> [SOURCE EXTRACT]:
# # #
In particular cases, the control system is further configured to
compare the user generated acoustic signal with the user generated
acoustic signal from the user proximate the geographically
separated speaker system, and provide comparative feedback to both
of the users.
In some implementations, the control system is further configured
to: record the received user generated acoustic signal in a file;
and provide the file for mixing with subsequently received acoustic
signals or another audio file at the speaker system or a
geographically separated speaker system.
In certain aspects, the control system is further configured to
score a mixed file that includes a mix of the subsequently received
acoustic signals or another audio file with the file including the
received user generated acoustic signal, against a reference mixed
audio file.
In particular cases, the control system is connected with a
wearable audio device, and the control system is further configured
to send the received user generated acoustic signal to the wearable
audio device for feedback to the user in less than approximately 50
milliseconds after receipt.
# # #
> [MATERIAL]:
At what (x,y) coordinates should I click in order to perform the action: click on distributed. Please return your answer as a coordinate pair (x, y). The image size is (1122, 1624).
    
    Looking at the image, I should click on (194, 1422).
# # #
> [PROBLEMS]:
[A] In the control system passage, which verbs describe what the control system is configured to do? List each verb once.
[B] Revise the control system passage from "In certain aspects, the" to "audio file.", putting "baseline" in place of "reference".
The material here comes from a different source than the control system passage.

> [ANSWERS TO THE TASKS]:
[A] compare, provide, record, score, send

[B]
In certain aspects, the control system is further configured to
score a mixed file that includes a mix of the subsequently received
acoustic signals or another audio file with the file including the
received user generated acoustic signal, against a baseline mixed
audio file.